# INSTRUCTIONS TO FOLLOW:
The entries that follow include a run beginning at the line with "This screenshot has height=550, width=600." and ending at the line with "Screen dimensions: 1661x527"; restate that run word for word and leave the rest out.

Saved data entries
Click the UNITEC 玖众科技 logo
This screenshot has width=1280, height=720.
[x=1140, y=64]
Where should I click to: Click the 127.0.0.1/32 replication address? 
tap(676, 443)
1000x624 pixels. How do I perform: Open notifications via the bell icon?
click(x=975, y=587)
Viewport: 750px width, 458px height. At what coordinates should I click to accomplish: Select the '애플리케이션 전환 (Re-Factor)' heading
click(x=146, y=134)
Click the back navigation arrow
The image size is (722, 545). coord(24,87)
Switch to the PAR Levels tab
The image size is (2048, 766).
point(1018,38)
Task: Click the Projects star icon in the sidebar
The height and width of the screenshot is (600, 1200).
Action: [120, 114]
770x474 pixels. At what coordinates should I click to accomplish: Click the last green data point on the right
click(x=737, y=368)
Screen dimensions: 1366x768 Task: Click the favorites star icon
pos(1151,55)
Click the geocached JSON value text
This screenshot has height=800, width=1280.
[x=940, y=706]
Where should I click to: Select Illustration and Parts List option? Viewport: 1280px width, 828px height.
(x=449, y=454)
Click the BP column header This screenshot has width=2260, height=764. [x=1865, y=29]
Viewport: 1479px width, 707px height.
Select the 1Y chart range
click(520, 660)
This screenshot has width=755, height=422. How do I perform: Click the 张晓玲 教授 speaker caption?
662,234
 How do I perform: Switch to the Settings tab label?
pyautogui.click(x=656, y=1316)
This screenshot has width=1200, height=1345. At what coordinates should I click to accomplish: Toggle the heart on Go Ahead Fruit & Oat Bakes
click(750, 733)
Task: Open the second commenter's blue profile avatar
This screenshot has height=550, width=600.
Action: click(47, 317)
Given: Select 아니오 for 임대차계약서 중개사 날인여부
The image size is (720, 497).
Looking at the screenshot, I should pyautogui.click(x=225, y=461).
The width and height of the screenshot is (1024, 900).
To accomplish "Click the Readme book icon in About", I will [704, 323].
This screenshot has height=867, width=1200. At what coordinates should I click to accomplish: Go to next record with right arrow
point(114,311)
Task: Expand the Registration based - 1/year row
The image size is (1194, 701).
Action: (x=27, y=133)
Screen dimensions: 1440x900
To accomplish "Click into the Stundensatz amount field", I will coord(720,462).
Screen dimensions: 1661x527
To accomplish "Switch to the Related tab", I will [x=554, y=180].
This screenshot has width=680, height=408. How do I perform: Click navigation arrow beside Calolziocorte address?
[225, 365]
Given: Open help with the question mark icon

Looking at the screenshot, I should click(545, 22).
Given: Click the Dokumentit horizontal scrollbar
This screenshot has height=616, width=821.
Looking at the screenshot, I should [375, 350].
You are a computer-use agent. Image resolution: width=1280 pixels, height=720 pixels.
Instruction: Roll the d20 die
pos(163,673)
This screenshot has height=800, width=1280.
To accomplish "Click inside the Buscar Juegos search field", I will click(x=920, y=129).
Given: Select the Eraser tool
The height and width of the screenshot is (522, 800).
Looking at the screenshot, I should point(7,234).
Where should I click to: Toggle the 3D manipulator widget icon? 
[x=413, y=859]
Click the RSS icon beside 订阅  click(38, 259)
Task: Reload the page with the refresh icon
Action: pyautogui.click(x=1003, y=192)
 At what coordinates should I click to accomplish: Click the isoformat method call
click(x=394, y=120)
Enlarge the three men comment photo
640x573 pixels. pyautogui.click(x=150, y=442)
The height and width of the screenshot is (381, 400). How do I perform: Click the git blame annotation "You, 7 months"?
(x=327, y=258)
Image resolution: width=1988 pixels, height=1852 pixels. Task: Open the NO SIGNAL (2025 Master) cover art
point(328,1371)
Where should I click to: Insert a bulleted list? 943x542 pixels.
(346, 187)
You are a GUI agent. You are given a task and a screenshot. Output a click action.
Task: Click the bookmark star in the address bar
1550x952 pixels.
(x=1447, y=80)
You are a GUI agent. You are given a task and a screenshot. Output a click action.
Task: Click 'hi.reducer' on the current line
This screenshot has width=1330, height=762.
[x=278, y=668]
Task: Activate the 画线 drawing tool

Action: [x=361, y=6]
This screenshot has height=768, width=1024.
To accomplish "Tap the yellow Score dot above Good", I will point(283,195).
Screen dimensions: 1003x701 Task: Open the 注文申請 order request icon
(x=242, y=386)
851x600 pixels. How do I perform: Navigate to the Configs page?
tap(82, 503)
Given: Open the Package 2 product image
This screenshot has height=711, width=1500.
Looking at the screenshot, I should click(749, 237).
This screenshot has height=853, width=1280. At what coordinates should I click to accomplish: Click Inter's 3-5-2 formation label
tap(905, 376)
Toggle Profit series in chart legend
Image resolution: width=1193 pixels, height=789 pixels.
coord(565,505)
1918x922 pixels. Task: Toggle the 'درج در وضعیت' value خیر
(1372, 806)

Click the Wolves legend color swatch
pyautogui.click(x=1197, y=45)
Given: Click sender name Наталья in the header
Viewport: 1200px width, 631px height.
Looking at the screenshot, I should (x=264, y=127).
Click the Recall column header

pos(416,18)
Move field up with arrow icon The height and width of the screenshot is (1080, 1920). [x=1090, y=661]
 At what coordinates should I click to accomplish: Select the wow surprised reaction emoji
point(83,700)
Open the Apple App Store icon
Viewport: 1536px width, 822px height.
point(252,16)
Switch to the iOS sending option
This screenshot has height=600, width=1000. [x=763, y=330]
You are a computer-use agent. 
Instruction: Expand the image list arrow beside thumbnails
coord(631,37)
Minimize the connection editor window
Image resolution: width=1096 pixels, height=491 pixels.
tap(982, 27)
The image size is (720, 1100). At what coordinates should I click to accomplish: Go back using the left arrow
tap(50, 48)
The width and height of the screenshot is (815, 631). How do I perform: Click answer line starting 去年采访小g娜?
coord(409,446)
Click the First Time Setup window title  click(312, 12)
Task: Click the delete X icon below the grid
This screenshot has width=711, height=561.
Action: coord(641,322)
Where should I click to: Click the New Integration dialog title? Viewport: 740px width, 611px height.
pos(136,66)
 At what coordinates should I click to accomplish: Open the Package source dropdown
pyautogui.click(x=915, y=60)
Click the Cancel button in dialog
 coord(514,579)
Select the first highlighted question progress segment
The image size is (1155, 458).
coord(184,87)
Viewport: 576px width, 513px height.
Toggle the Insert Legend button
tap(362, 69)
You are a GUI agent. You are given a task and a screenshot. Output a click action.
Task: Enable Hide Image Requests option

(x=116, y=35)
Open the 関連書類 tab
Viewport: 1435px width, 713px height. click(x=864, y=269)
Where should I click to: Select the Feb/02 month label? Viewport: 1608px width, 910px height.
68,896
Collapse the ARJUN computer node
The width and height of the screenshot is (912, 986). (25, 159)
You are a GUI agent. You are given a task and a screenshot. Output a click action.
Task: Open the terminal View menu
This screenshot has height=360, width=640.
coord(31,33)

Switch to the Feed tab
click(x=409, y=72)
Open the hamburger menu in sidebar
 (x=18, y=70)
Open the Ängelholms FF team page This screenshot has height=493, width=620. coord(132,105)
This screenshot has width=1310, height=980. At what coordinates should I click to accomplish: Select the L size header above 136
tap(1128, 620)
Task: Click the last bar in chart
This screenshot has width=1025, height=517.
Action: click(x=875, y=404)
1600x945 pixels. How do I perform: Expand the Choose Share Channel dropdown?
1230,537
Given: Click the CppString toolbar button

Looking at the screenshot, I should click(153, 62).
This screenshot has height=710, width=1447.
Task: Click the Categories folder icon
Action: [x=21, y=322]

# ANSWER SPACE:
This screenshot has height=550, width=600.
Action: click(47, 317)
Given: Select 아니오 for 임대차계약서 중개사 날인여부
The image size is (720, 497).
Looking at the screenshot, I should pyautogui.click(x=225, y=461).
The width and height of the screenshot is (1024, 900).
To accomplish "Click the Readme book icon in About", I will [704, 323].
This screenshot has height=867, width=1200. At what coordinates should I click to accomplish: Go to next record with right arrow
point(114,311)
Task: Expand the Registration based - 1/year row
The image size is (1194, 701).
Action: (x=27, y=133)
Screen dimensions: 1440x900
To accomplish "Click into the Stundensatz amount field", I will coord(720,462).
Screen dimensions: 1661x527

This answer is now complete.